ASSIGNMENT: Beginning with the line in which "Task: Open the" appears, transcribe each line word for word until the records end. Do not include pictures.

[MATERIAL PROVIDED Boundary: Start]

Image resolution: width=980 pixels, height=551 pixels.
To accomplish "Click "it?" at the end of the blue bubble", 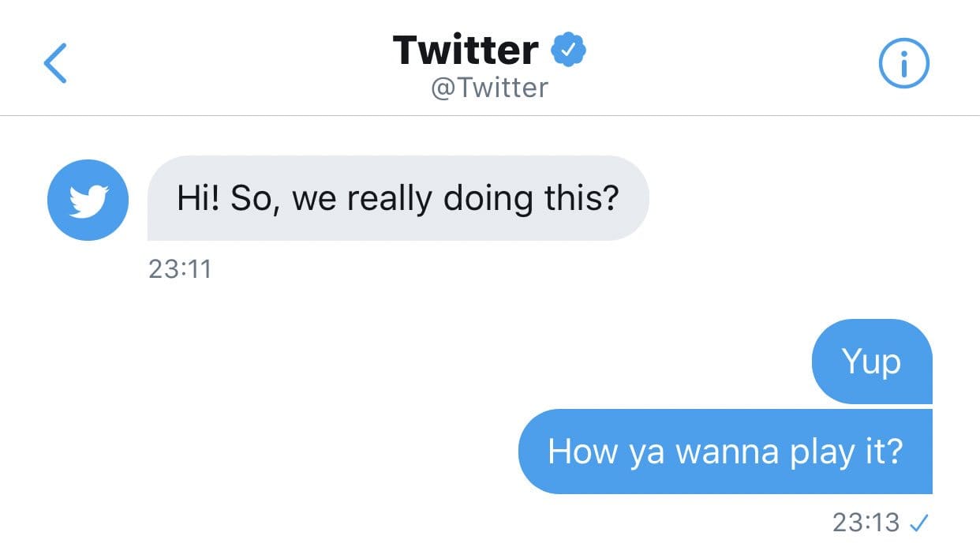I will click(x=881, y=452).
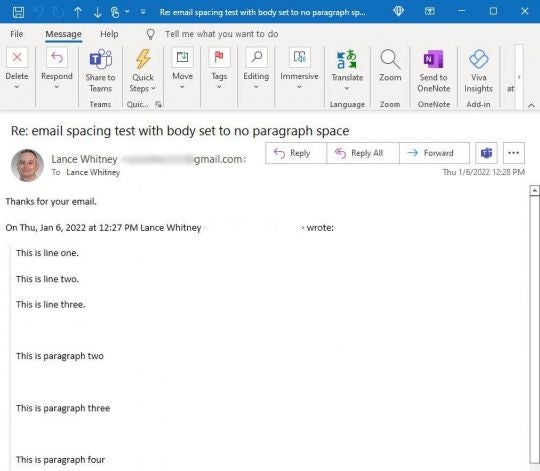Open Viva Insights add-in
The image size is (540, 471).
(478, 59)
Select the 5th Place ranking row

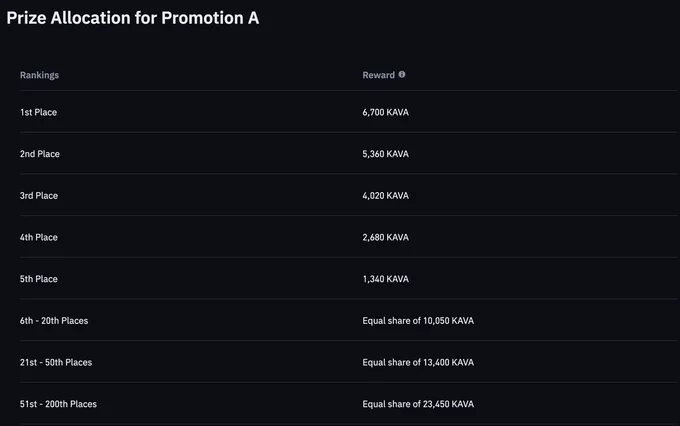349,279
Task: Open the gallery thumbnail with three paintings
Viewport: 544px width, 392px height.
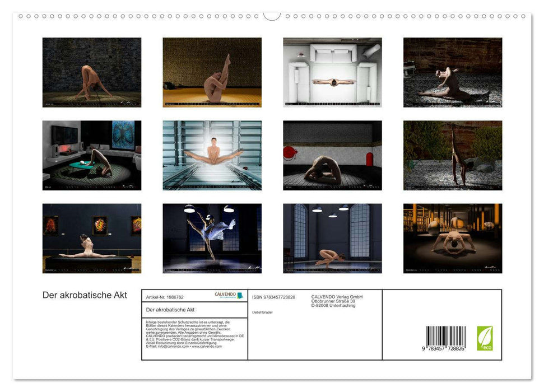Action: (92, 238)
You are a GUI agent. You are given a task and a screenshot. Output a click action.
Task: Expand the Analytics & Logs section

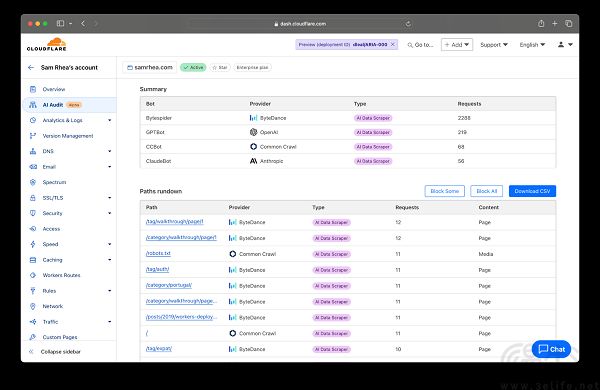pos(109,120)
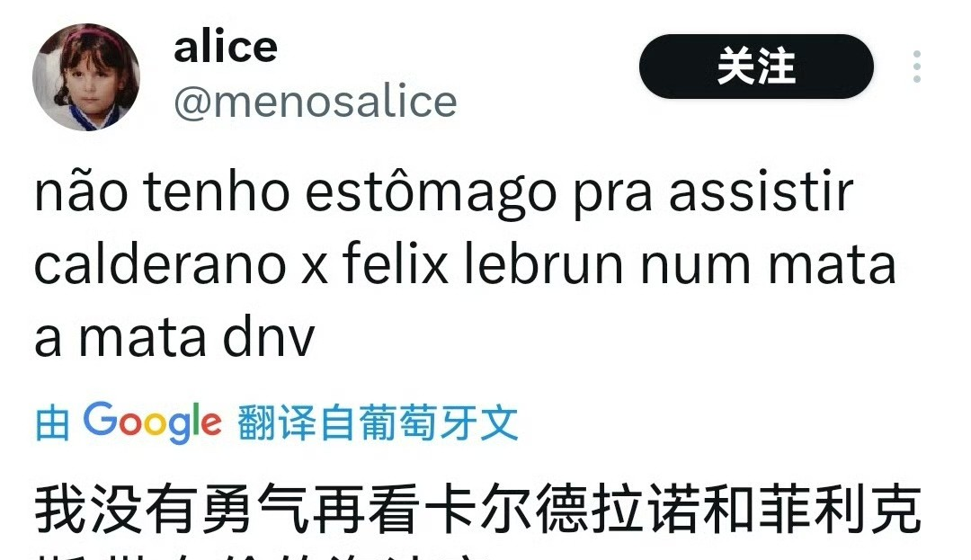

[MATERIAL PROVIDED Boundary: End]

ANSWER SECTION:
Task: Open the gallery thumbnail with three paintings
Viewport: 544px width, 392px height.
Action: (92, 238)
You are a GUI agent. You are given a task and a screenshot. Output a click action.
Task: Expand the Analytics & Logs section

pos(109,120)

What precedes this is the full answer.